Govt borrowing from SBP falls Rs100b


Mobin Nasir July 26, 2010
Govt borrowing from SBP falls Rs100b

KARACHI: Net government borrowing from the State Bank of Pakistan (SBP) has declined by Rs100.663 billion since May 2010 to stand at Rs1.187 trillion at the end of June 2010.

However, according to data released by the SBP, loans issued to the government by the central bank increased during the same period by Rs3.027 billion to Rs117.188 billion. Government deposits also rose by Rs10.723 billion to Rs103.343 billion.

Government borrowings from the central bank have spiked by Rs43.485 billion in FY10 compared to FY09.

Conversely, government borrowing from scheduled banks increased by Rs83.862 billion in June over the previous month to reach Rs1.238 trillion. Compared to June 2009, the government’s net borrowing from banks has shot up by Rs380.763 billion.

“Majority of the borrowing from the SBP in the latter half of the previous fiscal year was by provincial governments to meet fiscal deficits,” commented AKD economist Asad Farid.

He explained that “the government did not borrow heavily for commodity operations in recent weeks. However, some of the provinces had announced surplus budgets that eventually posted deficits and these had to be financed through borrowing from the SBP and private banks.”

Credit disbursement to the private sector grew by just over Rs97 billion compared to the previous fiscal year to reach Rs2.749 trillion.

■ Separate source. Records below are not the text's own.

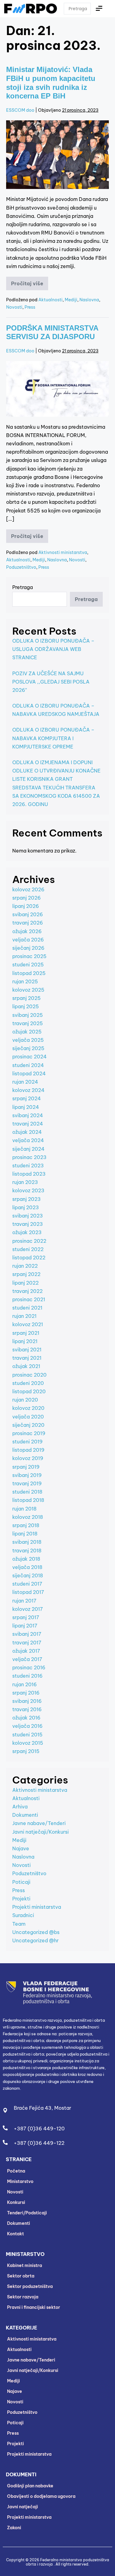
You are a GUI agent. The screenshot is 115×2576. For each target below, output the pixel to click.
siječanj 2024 (28, 1149)
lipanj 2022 (25, 1283)
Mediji (71, 300)
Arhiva (20, 1807)
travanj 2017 (26, 1642)
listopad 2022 (28, 1257)
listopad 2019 (28, 1450)
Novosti (14, 307)
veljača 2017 (27, 1659)
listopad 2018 (28, 1500)
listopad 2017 (28, 1592)
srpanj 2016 (26, 1693)
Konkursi (16, 2202)
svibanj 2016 (27, 1701)
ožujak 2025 (27, 1032)
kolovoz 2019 (27, 1458)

Analysts asserted that heavy dependence of the government on loans from the central bank has continued to drive out the private sector, making it difficult for companies to obtain loans. Loans to the private sector stood at Rs2.258 trillion in FY10. Loans to the textile sector led private sector borrowing from the SBP, amounting to over Rs470 billion in FY10.

Net credit to the government sector has increased by Rs424.248 billion since June 2009, when it stood at Rs2.002 trillion, to reach Rs2.426 trillion in FY10. Net credit disbursements from the central bank amounted to Rs5.737 trillion in FY10, as compared to Rs5.165 trillion in the previous fiscal year.

“The most disturbing sign in government’s debt allocation is that there is no repayment capacity being established,” commented economist A B Shahid. He explained that “government-owned entities like Pakistan Steel Mills and Pakistan Railways are continuing on their path of economic ruin and power sector debt issues are still unresolved.”

He added that “unless the government reduces borrowing from the SBP and improves repayment, successively greater portions of the budget will go towards loan repayment instead of development.”

Published in The Express Tribune, July 27th, 2010.

COMMENTS (2)

Echo C | 14 years ago | Reply Doesn't the law already exist? Correct me if I am wrong but the fiscal responsibility act of 2002 (or was it 2001) mandated government to bring net borrowing from SBP to zero by 2010.
Meekal Ahmed | 14 years ago | Reply This is another violation of the performance criterion (PC) in the GOP-IMF program. A zero net borrowing at end-quarter stricture is a good one, not because it is an IMF prescription, but because it will instill some financial discipline. It should be made a Pakistani Law, IMF or no IMF. As for the provinces, should they exceed their agreed "ways and means" advances (or over-draft), the State Bank should penalize them and, if they persist, bounce their checks. It has been done before.